И возразить на это было совершенно нечего. А Гелиора обняла меня за шею и пропела:
— Тем более, что ты отправляешься мстить за моих мужей, как за своих братьев.
И я больше ни слова не сказал. Просто взял её с собой — и всё. А в террариум Посредника поставил запасные гравитаторы и силовую защиту, на всякий пожарный.
Бой вышел тяжёлый.
Вообще-то, я знал, что гедонцы любят повоевать. Что другое, а это…
Они задались целью не дать нам приблизиться к станции. Сторожевых охотников там было штук десять, и мы с ними сцепились кромешно, не на электромагнитных импульсах — на ракетах. Вот так.
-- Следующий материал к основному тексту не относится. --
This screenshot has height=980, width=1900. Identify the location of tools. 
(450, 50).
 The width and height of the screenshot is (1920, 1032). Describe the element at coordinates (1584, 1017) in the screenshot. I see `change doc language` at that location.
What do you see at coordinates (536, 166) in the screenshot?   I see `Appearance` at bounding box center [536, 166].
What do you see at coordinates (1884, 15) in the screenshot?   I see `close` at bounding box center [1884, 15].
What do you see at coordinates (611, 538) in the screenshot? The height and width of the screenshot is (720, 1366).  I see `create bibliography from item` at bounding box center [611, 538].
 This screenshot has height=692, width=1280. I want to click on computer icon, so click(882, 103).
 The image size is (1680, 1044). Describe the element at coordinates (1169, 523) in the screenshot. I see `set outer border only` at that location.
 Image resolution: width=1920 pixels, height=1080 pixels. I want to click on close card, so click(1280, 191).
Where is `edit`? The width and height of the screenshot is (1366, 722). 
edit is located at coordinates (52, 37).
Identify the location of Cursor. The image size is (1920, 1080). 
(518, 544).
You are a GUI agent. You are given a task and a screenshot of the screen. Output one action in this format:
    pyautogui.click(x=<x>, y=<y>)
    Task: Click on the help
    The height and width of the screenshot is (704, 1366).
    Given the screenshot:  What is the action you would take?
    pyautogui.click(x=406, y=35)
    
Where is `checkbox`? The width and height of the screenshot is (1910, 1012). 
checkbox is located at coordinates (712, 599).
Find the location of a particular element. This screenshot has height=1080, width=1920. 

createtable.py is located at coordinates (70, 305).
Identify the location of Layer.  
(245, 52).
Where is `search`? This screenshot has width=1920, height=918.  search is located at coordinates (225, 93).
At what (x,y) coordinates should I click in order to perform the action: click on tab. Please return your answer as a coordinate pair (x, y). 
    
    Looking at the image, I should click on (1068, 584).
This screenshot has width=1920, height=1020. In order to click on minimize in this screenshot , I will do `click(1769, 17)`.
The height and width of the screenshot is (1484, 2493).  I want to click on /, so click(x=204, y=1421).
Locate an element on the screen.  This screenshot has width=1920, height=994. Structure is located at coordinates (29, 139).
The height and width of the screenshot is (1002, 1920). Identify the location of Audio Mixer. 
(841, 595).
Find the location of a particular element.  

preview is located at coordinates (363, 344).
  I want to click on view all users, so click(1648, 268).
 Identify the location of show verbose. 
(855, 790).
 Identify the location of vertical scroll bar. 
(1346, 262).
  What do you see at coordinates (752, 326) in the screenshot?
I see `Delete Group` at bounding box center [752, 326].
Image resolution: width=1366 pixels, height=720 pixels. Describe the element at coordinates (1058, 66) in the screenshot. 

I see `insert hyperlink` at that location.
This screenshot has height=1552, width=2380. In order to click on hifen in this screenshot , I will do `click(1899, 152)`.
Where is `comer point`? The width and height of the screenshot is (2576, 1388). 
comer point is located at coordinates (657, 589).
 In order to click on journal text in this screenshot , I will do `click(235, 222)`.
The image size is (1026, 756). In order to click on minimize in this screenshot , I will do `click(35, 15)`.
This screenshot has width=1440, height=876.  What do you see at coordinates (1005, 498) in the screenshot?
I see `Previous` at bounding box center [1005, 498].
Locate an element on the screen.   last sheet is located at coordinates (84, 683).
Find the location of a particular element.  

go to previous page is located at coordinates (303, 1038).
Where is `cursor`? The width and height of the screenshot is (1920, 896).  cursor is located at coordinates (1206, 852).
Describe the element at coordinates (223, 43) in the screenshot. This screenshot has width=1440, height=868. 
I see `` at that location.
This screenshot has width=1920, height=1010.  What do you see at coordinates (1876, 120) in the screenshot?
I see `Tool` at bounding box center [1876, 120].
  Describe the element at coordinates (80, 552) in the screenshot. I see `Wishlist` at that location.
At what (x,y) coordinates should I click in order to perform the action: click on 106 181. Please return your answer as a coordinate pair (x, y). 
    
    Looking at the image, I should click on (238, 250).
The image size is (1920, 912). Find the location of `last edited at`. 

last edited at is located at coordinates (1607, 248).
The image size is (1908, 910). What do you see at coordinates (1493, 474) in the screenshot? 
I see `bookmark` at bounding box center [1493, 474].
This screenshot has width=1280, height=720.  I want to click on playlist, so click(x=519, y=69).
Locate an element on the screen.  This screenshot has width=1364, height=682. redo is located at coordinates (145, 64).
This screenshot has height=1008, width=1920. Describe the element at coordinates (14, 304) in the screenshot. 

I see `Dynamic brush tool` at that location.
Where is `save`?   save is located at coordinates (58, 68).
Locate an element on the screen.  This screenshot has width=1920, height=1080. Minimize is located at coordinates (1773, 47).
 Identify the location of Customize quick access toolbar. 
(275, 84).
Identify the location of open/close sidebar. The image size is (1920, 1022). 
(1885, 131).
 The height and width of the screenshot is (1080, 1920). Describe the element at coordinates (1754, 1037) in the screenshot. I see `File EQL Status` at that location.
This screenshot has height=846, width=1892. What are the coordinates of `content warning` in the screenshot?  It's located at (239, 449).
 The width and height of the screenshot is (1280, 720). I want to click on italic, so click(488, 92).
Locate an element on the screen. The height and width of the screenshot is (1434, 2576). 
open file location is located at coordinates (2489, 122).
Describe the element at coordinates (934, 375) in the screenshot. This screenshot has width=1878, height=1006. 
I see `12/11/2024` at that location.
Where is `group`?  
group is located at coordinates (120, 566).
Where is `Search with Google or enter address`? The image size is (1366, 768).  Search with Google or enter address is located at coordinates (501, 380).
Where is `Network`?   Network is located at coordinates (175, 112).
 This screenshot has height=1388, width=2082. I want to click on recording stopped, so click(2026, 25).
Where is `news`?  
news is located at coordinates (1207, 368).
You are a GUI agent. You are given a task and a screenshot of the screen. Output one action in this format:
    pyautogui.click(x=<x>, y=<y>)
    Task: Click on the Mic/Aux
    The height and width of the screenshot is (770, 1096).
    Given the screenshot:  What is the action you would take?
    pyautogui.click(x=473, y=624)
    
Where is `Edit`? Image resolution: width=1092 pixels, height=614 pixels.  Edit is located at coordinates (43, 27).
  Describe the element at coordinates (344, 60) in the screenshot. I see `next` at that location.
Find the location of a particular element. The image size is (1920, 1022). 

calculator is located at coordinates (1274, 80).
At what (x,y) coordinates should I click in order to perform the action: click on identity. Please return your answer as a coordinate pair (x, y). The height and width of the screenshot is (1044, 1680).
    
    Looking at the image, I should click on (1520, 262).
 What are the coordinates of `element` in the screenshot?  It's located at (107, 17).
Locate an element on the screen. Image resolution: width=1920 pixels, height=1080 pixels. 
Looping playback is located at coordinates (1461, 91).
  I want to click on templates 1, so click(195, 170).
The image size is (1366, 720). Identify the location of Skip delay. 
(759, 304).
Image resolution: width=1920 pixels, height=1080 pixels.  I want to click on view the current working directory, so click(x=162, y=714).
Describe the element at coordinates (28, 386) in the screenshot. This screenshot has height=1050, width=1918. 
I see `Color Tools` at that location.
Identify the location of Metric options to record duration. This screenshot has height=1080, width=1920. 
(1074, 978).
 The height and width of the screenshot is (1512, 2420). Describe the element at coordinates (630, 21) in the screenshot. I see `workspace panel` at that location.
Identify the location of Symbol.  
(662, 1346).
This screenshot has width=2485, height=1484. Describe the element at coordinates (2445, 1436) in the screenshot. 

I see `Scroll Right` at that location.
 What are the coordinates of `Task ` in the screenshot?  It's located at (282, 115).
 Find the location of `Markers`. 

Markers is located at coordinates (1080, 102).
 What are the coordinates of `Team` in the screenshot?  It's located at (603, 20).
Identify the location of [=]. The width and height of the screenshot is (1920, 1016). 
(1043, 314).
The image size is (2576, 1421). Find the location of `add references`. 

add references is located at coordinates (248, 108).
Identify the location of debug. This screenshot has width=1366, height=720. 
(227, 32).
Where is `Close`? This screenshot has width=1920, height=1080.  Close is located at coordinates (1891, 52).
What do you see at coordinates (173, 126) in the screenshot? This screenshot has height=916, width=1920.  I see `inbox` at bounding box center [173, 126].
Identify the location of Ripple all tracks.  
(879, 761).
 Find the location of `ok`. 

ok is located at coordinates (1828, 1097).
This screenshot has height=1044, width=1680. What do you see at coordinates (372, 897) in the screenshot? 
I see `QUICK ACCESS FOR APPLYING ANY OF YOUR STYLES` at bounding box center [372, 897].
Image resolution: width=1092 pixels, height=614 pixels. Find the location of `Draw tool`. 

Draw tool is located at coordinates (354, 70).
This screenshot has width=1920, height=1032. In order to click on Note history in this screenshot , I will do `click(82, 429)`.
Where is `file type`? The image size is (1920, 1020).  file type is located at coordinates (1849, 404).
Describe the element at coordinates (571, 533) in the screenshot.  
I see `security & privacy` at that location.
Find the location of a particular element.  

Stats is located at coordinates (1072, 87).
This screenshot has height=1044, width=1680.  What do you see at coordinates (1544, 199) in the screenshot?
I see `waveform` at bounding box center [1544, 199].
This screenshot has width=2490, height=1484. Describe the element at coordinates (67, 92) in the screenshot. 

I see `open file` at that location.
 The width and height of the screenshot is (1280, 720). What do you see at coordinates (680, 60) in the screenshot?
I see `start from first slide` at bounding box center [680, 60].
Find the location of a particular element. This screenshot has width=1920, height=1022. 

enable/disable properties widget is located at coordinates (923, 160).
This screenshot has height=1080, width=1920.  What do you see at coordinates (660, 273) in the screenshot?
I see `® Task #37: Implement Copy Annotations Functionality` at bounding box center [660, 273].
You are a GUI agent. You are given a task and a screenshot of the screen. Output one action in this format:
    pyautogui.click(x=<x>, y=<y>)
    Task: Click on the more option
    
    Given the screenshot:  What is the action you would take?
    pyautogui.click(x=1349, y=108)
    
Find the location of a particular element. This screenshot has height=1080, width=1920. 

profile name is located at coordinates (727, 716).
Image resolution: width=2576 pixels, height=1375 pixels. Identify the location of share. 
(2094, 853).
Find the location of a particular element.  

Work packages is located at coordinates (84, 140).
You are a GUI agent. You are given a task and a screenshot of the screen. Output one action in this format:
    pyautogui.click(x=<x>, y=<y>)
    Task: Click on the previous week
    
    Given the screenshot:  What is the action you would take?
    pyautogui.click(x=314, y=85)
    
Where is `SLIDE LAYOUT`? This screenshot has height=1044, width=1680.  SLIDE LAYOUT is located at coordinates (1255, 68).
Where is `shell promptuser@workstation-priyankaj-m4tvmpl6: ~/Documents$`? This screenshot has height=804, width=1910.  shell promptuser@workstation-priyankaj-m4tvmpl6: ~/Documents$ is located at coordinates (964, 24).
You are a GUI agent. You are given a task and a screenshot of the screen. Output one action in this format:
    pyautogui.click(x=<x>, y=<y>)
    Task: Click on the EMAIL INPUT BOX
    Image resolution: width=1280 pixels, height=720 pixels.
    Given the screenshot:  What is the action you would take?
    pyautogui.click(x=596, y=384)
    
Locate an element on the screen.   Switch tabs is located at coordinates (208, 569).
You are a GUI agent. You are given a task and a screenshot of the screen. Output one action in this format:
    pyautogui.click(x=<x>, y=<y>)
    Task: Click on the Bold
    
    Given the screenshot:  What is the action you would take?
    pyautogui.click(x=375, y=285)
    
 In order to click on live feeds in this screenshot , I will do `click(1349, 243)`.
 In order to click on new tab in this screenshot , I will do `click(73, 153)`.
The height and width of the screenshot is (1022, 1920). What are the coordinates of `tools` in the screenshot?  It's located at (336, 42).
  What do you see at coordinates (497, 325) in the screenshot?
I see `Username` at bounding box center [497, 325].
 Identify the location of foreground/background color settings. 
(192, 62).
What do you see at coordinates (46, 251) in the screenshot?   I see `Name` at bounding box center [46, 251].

А дерутся гедонцы грязно. В пылу и от ярости делают чудовищные вещи. Идиот, с которым рубился лично я, жахнул ракетой с чрезмерного расстояния, так ему не терпелось меня достать. А их собственная, ими же тщательно охраняемая станция была как раз у меня за кормой, километрах в стах всего-то навсего. Чтоб я сгорел, я в жизни не видел такого оголтелого и злобного идиотизма! Мне стоило только уйти с траектории выстрела и посмотреть, как гедонский подарочек гукнется о броню гедонской же станции, оставив дыру размером с ангар для пассажирского лайнера.
Я бы на месте этого долбоклюя тут же и застрелился. А он только развернулся для новой атаки.
Пока мы сходились, я поймал гедонскую волну и успел сказать: «Давай ещё разок!» Но тут слева от меня крылья Крейна превратились в шар белого пламени, и мне сразу стало невесело. И вместо того, чтобы оперировать электромагнитным полем, я тоже расчехлил ракеты.
Когда я всаживал ракету в двигатели гедонцу, чувство было такое, будто штык в него втыкаю, в живое, под рёбра, честное слово! Не бывало такого со мной: первобытная какая-то жаркая злоба. Мстительная.
Суки.
И подозреваю, многие из наших чувствовали похожие вещи. Я вспоминал о чиеолийцах, которые дрались за своих родичей, на которых гедонцы ставили опыты — об их мстительной ярости, о том, что никто из них не выжил — и это ещё усугубляло. Я отрывался по полной. Да, кроме прочего — за мужей Гелиоры. Как за братьев. И за Крейна, как за брата. И за выпотрошенных нги, и за детёнышей мохнариков. И за тех, кого они ещё убивали, будь то пираты, солдаты или гражданские, будь то двуногие без перьев или двуногие с перьями, или даже совсем ксеноморфы.